### What you should do
Rewrite the data from the line containing "You are a GUI" through the line containing "point(516,198)" as a two-column CSV with the columns instruction and response. Put each text and its answer in one row, each in a single quoted field with line breaks replaced by spaces, and leave out the pictures.

[start Recorded information]

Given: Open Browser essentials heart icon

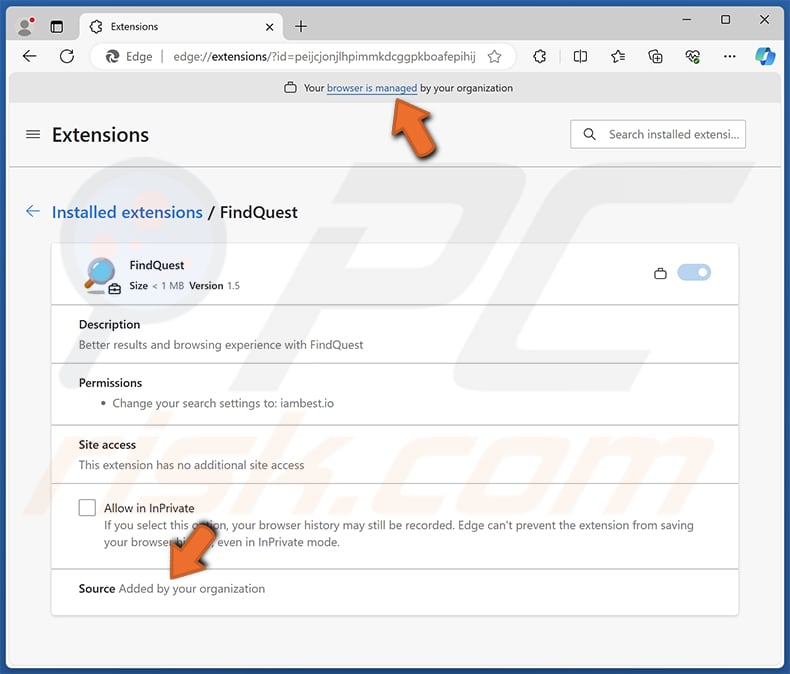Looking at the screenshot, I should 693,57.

[end Recorded information]
[start Recorded information]

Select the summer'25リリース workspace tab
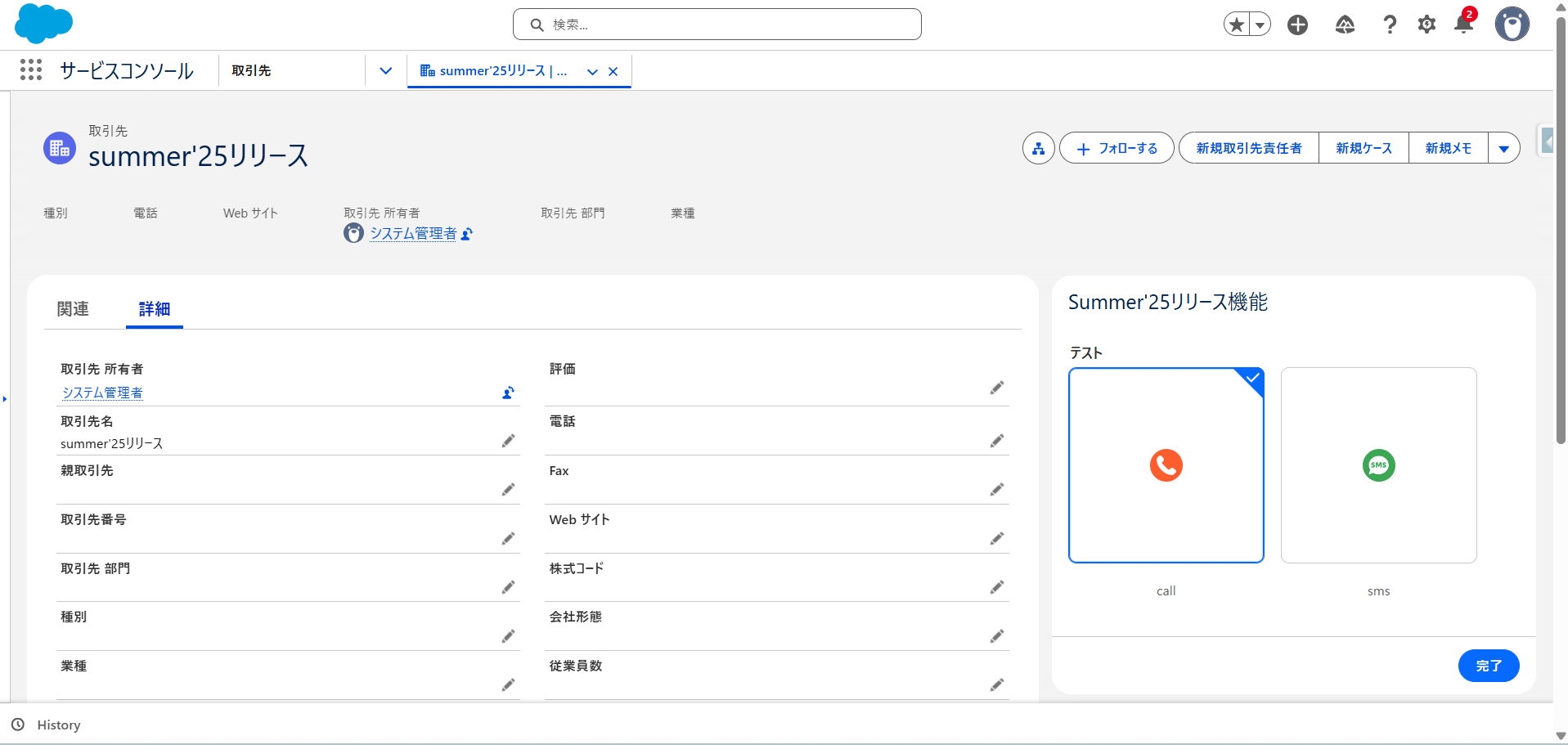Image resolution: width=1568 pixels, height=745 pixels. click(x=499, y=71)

[end Recorded information]
[start Recorded information]

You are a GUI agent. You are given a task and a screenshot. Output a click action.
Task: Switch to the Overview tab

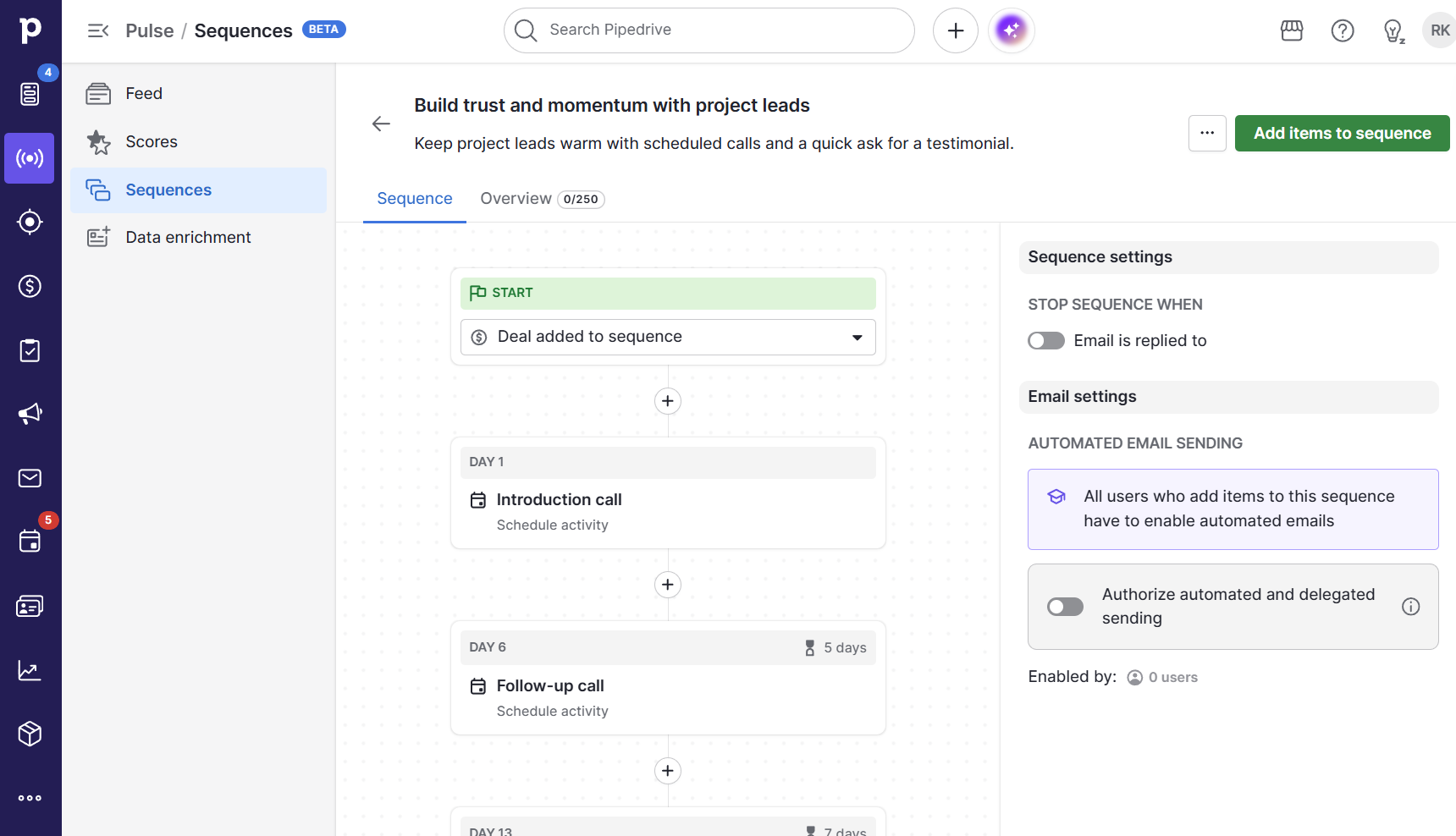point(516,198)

[end Recorded information]

### Correct answer
instruction,response
"You are a GUI agent. You are given a task and a screenshot. Output a click action. Task: Switch to the Overview tab","point(516,198)"